It's unnecessary to excessively spam the kernel log anytime the BTS buffer
cannot be allocated, so make this allocation __GFP_NOWARN.
The user probably will want to at least find some artifact that the
allocation has failed in the past, probably due to fragmentation because
of its large size, when it's not allocated at bootstrap. Thus, add a
WARN_ONCE() so something is left behind for them to understand why perf
commnads that require PEBS is not working properly.
Signed-off-by: David Rientjes <[email protected]>
---
arch/x86/kernel/cpu/perf_event_intel_ds.c | 6 ++++--
1 file changed, 4 insertions(+), 2 deletions(-)

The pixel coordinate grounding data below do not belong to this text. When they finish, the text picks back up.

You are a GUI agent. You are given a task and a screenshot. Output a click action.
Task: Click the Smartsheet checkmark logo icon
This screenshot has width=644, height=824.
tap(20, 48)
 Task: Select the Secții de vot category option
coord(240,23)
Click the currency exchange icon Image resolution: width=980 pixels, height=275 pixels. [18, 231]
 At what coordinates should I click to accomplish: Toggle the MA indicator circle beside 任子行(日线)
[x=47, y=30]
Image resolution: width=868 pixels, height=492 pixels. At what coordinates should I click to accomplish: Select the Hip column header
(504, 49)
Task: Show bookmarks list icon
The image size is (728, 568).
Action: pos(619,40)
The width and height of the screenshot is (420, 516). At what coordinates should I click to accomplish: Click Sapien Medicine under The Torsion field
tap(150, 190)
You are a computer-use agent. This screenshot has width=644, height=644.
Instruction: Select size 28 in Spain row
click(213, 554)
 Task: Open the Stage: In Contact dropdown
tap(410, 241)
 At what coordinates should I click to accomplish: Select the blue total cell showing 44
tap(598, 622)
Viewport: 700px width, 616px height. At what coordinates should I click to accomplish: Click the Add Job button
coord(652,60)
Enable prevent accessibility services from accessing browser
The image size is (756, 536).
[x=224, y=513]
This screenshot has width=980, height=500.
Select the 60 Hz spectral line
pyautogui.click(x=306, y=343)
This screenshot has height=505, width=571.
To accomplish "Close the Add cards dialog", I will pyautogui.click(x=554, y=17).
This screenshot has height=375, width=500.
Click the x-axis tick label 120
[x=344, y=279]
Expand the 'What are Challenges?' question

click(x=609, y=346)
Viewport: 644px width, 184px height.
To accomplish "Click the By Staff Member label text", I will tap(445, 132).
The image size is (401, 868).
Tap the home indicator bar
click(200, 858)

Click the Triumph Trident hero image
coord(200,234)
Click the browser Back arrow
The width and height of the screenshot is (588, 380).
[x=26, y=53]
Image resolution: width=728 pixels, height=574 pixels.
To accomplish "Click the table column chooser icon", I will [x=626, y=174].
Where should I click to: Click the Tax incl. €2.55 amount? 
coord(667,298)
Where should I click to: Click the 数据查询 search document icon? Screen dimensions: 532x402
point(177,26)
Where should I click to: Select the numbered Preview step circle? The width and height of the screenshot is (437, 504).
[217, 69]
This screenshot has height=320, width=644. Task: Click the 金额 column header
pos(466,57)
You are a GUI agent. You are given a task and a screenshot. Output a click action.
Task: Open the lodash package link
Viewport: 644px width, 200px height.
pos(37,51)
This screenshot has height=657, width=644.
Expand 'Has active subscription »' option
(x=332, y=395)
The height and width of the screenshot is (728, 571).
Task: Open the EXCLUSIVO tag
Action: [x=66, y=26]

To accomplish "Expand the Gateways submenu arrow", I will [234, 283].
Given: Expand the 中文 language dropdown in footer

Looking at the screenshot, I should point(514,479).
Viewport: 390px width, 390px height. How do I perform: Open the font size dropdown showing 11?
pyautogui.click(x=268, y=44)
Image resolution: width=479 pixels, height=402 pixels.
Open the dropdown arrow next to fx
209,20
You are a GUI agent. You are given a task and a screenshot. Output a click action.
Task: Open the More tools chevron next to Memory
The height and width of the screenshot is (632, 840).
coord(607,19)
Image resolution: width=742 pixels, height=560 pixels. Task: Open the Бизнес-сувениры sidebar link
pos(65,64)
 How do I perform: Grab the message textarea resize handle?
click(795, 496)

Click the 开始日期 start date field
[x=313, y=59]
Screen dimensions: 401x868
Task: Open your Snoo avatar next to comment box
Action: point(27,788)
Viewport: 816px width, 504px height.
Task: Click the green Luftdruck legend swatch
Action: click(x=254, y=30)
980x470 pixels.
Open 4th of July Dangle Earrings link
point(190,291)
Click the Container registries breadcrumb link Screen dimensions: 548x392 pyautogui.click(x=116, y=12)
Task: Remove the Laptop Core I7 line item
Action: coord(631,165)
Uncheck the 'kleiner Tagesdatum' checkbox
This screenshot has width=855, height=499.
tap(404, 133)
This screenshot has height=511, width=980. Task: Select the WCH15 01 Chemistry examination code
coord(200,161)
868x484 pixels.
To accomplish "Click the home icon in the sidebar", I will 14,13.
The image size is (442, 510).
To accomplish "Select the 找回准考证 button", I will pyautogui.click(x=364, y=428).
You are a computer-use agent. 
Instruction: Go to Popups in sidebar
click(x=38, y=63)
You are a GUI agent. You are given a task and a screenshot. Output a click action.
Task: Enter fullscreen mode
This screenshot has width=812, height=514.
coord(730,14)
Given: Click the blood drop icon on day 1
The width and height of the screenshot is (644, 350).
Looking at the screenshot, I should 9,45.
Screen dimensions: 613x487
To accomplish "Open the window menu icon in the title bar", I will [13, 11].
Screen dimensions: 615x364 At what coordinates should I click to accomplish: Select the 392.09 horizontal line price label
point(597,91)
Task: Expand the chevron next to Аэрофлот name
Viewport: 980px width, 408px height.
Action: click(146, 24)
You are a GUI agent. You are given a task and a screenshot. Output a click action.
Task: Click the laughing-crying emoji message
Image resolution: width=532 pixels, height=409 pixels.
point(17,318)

diff --git a/arch/x86/kernel/cpu/perf_event_intel_ds.c b/arch/x86/kernel/cpu/perf_event_intel_ds.c
--- a/arch/x86/kernel/cpu/perf_event_intel_ds.c
+++ b/arch/x86/kernel/cpu/perf_event_intel_ds.c
@@ -311,9 +311,11 @@ static int alloc_bts_buffer(int cpu)
if (!x86_pmu.bts)
return 0;
- buffer = kzalloc_node(BTS_BUFFER_SIZE, GFP_KERNEL, node);
- if (unlikely(!buffer))
+ buffer = kzalloc_node(BTS_BUFFER_SIZE, GFP_KERNEL | __GFP_NOWARN, node);
+ if (unlikely(!buffer)) {
+ WARN_ONCE(1, "%s: BTS buffer allocation failure\n", __func__);
return -ENOMEM;
+ }
max = BTS_BUFFER_SIZE / BTS_RECORD_SIZE;
thresh = max / 16;
On Mon, Jun 30, 2014 at 04:04:08PM -0700, David Rientjes wrote:
> It's unnecessary to excessively spam the kernel log anytime the BTS buffer
> cannot be allocated, so make this allocation __GFP_NOWARN.
>
> The user probably will want to at least find some artifact that the
> allocation has failed in the past, probably due to fragmentation because
> of its large size, when it's not allocated at bootstrap. Thus, add a
> WARN_ONCE() so something is left behind for them to understand why perf
> commnads that require PEBS is not working properly.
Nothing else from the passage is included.